TASK INPUTS Start Marker

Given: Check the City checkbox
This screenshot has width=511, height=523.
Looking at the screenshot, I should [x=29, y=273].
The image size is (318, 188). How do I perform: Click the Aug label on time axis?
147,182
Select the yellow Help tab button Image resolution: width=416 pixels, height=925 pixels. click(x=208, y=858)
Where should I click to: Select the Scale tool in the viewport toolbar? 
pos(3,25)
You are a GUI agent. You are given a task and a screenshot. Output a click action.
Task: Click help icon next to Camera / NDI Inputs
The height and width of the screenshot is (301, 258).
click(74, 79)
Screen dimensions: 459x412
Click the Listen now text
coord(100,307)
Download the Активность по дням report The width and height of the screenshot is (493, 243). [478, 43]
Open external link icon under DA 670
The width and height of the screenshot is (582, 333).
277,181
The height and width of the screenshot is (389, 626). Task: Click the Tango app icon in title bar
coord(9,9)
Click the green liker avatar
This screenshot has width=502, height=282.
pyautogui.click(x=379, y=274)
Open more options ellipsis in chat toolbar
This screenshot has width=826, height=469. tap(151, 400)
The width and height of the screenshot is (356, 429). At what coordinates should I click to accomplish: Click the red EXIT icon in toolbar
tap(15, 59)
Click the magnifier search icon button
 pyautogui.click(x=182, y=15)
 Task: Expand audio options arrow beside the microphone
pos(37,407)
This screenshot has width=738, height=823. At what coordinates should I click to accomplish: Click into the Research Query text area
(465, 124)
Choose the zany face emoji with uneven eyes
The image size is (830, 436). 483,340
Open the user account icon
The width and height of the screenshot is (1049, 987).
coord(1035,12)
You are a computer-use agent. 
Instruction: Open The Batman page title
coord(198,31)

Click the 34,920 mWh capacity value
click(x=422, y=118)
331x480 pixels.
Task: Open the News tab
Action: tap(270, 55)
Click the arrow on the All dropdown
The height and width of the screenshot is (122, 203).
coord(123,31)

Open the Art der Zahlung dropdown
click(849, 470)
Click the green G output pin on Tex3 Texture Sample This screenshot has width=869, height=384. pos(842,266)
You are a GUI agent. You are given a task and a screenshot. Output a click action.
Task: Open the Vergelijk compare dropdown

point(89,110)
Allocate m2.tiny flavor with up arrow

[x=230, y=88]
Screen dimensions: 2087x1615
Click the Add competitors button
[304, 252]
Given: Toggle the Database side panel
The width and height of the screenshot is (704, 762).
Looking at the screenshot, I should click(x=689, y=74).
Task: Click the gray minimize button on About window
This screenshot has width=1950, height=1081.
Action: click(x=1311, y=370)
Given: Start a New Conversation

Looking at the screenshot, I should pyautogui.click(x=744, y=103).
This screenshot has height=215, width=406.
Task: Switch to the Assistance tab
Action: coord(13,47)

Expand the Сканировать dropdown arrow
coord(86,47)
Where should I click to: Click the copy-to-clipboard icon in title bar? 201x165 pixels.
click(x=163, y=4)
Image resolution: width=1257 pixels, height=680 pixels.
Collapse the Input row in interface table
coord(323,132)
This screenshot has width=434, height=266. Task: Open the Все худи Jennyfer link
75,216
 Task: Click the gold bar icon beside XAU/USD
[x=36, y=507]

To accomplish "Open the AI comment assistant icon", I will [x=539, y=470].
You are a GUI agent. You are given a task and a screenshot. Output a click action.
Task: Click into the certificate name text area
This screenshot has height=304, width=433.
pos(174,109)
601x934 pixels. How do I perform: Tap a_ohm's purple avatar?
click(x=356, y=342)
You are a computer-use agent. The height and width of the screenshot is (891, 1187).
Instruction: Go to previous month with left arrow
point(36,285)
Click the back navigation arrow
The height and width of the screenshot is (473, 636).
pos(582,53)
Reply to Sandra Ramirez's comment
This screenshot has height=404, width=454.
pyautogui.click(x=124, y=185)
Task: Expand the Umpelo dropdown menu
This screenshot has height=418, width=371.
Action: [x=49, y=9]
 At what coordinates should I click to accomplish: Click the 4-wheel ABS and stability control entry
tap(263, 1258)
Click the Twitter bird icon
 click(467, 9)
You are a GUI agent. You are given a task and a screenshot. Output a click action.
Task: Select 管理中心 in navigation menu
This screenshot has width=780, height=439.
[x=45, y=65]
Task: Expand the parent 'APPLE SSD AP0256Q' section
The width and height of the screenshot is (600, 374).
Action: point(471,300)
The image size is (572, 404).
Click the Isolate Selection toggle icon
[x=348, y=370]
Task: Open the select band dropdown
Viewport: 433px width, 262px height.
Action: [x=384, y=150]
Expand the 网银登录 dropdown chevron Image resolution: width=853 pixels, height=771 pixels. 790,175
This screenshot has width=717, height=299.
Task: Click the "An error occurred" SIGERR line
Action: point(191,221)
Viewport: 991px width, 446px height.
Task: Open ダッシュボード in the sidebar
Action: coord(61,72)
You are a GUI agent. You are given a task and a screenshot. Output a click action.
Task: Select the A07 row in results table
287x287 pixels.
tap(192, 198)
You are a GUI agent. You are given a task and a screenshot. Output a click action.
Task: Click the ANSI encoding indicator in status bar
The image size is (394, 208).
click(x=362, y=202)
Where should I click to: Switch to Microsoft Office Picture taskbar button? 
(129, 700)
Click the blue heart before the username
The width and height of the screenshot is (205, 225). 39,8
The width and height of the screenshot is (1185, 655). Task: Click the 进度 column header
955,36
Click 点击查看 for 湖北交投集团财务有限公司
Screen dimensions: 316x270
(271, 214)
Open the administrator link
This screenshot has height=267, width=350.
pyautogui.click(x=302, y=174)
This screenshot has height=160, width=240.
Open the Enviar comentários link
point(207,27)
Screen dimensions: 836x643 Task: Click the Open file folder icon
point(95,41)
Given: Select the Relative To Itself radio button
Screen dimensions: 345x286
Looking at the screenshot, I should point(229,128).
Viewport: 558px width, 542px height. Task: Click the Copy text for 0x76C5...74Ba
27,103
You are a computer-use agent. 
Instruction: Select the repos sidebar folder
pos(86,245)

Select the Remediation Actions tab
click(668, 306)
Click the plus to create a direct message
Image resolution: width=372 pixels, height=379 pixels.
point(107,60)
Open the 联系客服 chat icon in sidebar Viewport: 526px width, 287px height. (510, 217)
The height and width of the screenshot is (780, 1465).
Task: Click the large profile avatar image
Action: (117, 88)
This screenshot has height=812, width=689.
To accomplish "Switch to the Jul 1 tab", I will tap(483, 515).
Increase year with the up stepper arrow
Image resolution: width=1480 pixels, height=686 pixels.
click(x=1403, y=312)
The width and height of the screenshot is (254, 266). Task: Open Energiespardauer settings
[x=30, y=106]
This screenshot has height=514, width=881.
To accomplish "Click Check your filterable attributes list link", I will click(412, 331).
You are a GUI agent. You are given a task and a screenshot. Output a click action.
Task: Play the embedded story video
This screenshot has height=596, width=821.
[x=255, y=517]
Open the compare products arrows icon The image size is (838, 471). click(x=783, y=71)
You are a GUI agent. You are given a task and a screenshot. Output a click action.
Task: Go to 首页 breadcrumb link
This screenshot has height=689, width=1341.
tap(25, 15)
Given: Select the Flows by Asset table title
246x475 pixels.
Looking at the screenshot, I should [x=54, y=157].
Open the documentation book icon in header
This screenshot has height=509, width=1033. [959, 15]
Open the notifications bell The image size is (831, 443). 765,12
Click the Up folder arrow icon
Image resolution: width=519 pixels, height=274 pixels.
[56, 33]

TASK INPUTS End Marker

### WHAT IS EXPECTED
With "navigation" as the string to find, copy every line of the records that holds it.

### EXERCISE ANSWER
Click the back navigation arrow
Task: Select 管理中心 in navigation menu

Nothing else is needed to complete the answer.